On Mon, 2008-12-22 at 13:47 -0600, Kenneth Marshall wrote: 
> Dear PostgreSQL developers,
> 
> I am re-sending this to keep this last change to the
> internal hash function on the radar.
> 

Hi Ken,

A few comments:

1. New patch with very minor changes attached.

2. I reverted the change you made to indices.sgml. We still don't use
WAL for hash indexes, and in my opinion we should continue to discourage
their use until we do use WAL. We can add back in the comment that hash
indexes are suitable for large keys if we have some results to show
that.

3. There was a regression test failure in union.sql because the ordering
of the results was different. I updated the regression test.
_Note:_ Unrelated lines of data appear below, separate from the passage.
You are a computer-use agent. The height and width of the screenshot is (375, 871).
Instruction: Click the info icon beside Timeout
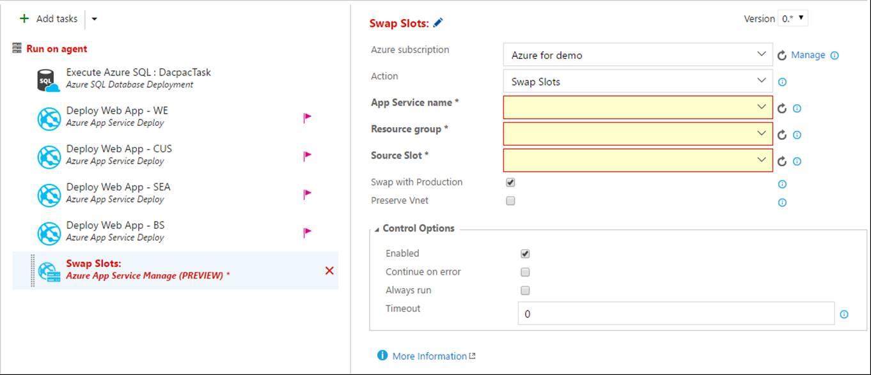844,314
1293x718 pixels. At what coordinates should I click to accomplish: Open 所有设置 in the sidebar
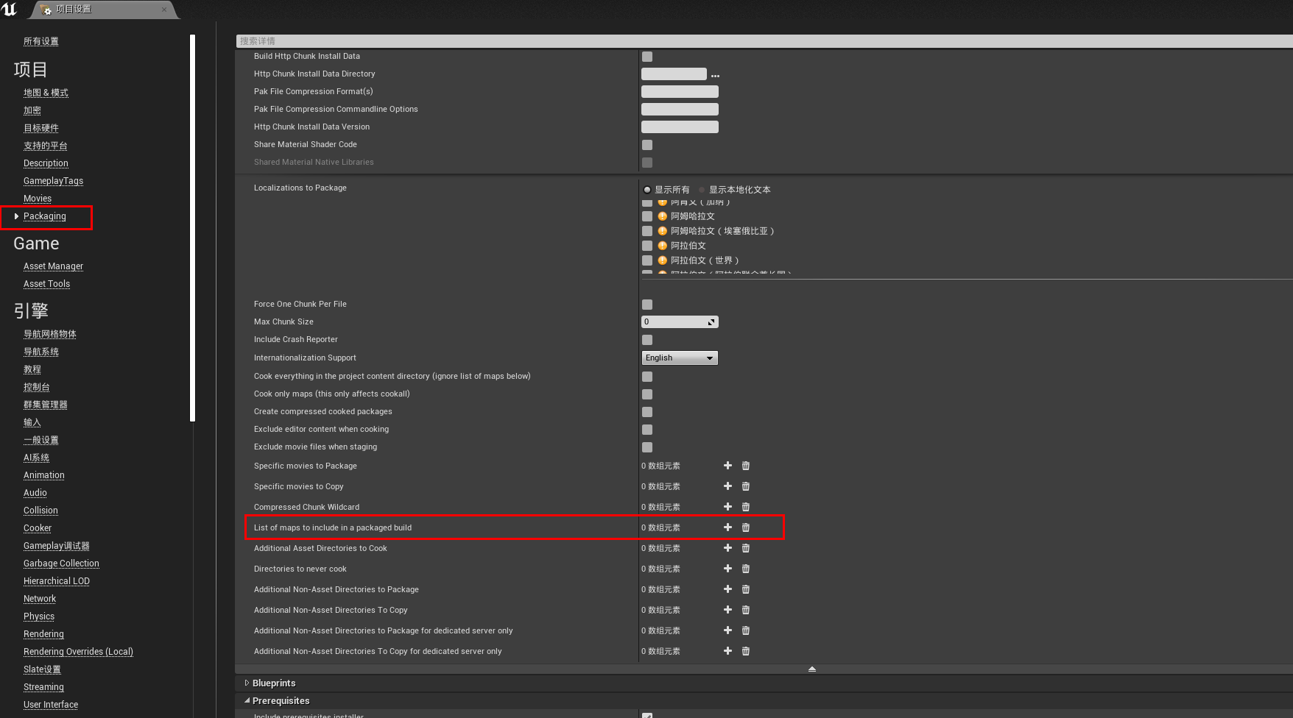pyautogui.click(x=41, y=40)
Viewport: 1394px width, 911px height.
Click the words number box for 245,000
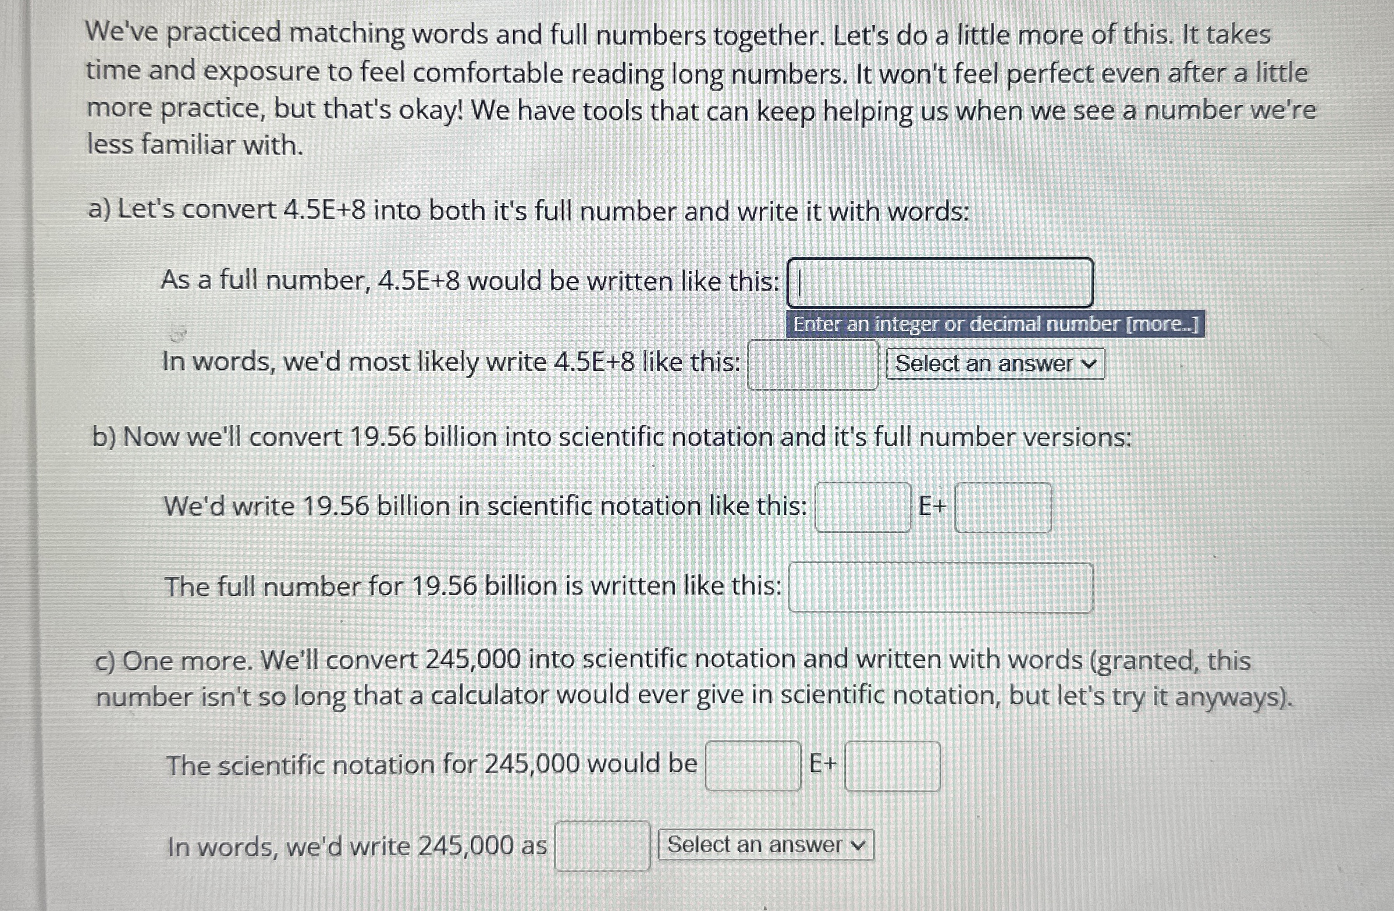click(602, 846)
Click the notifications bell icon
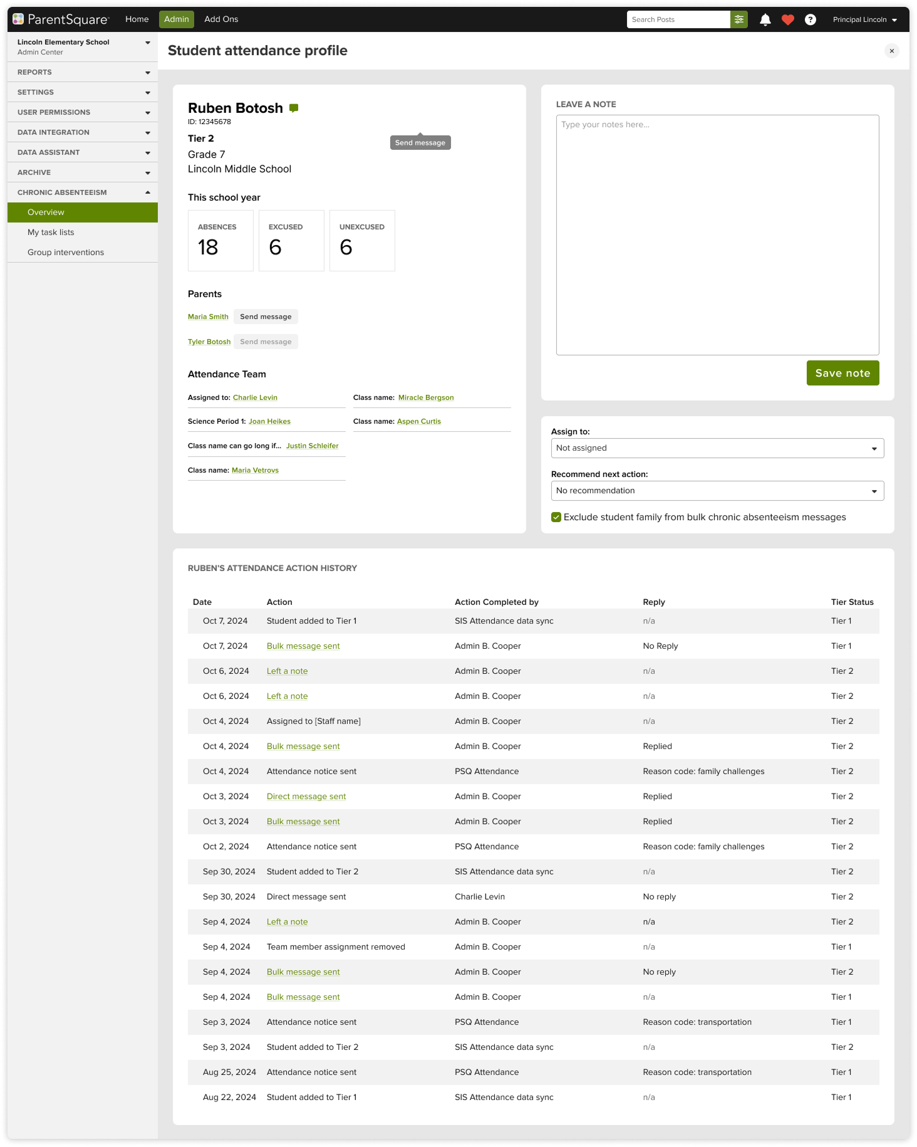The width and height of the screenshot is (917, 1147). [x=765, y=19]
4. Hash functions affect a lot more than hash indexes, so I ran through
a variety of tests that use a HashAggregate plan. Test setup and results
are attached. These results show no difference between the old and the
new code (about 0.1% better).

5. The hash index build time shows some improvement. The new code won in
every instance in which a there were a lot of duplicates in the table
(100 distinct values, 50K of each) by around 5%.

The new code appeared to be the same or slightly worse in the case of
hash index builds with few duplicates (1000000 distinct values, 5 of
each). The difference was about 1% worse, which is probably just noise.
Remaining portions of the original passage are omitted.